The Syncer class is responsible for syncing the blockchain with other nodes in the network, as well as handling proper transaction broadcasts and block creations (if the node happens to be a Validator).

Consensus

The consensus.h file contains the Consensus class - responsible for processing blocks and transactions in the blockchain and applying the network's consensus rules into them.

Database dumping

The dump.h file contains the Dumpable, DumpManager and DumpWorker classes - together they are responsible for dumping the blockchain's components from memory to disk when required (e.g. blocks, transactions, contracts, the state itself, etc.)

Dumpable is an abstraction of a dumpable object - that is, any component that inherits it is able to dump itself to disk. All classes that inherit it must implement their own dumping routine accordingly.

DumpManager is the class that manages a list of Dumpable components in the blockchain, iterating through each of them and dumping them one by one when told to.

DumpWorker acts as a worker thread for DumpManager, doing the actual work of dumping each Dumpable component sent by DumpManager in a separate thread. This allows for parallel dumps, speeding up the process significantly, which is important when there are many objects or particularly heavy ones (e.g. State) that need to be dumped ASAP without hanging the entire blockchain.

rdPoS

The rdpos.h file contains the rdPoS class - the implementation of the Random Deterministic Proof of Stake algorithm used by the AppLayer network - as well as the Validator class. rdPoS is also considered a smart contract (it derives from BaseContract), but as it is an essential part of the AppLayer core protocol, it remains in the core folder.

State

The state.h file contains the State class - an abstraction of the blockchain's current state of accounts, balances, nonces, transactions, token balances and deployed contracts at the current block in the network, responsible for owning and maintaining all of those and a few other shared inner variables.

A node's state and its data can only be altered through the process of block creation, either by creating a block itself, or receiving one from the network.

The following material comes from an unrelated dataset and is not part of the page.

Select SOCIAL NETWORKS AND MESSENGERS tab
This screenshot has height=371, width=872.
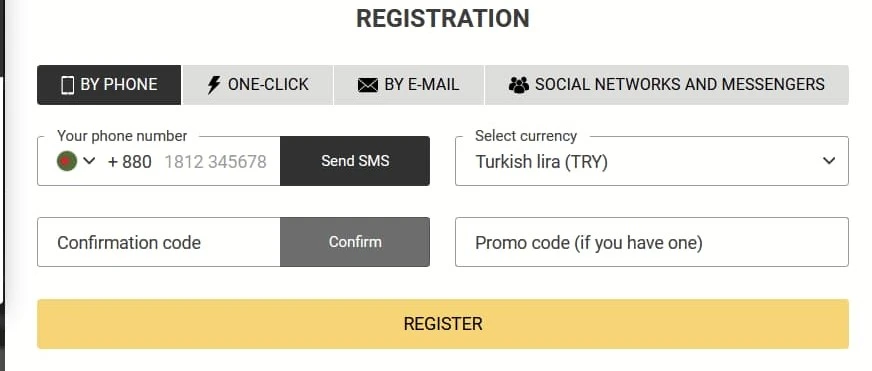667,85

In AppLayer's case, the class is often used for querying account data (current balance and nonce) and also processing and validating blocks and their transactions, as well as contract calls, following requirements such as (not limited to, but those are some of the most common):

  • Ensuring replay protection (e.g. checking if the transaction has already been validated)

  • Checking if the sender address exists and has enough balance to make the transaction

  • Checking if the sender address nonce is valid (if it matches what was sent in the transaction)

  • Checking if the transaction is not already in the mempool, thus avoiding double spends

Storage

The storage.h file contains the Storage class - an abstraction of the blockchain's history, storing and maintaining a collection of blocks approved and validated by the network, other nodes, or itself through time. Those blocks store transactions, contracts, accounts, emitted contract events (if the node is initialized with the RPC_TRACE indexing mode set) and other blockchain-related data. Said data can't be altered once it's in the blockchain, it can only be searched for or read from.

On node initialization, if there are no blocks (e.g. the blockchain was just deployed and initialized for the first time), a "genesis" block is automatically created and loaded in memory. The "latest" block is always kept in memory, with subsequent older blocks being dumped to and queried constantly from the database. This makes the blockchain lightweight memory-wise and extremely responsive.

Searching for and reading from blocks in history is done in several places in the system, so when the Storage and DB classes are working together, they act as the end point of the blockchain's operations history.

Not all functions from the class update the state. Check the docs for more info on that.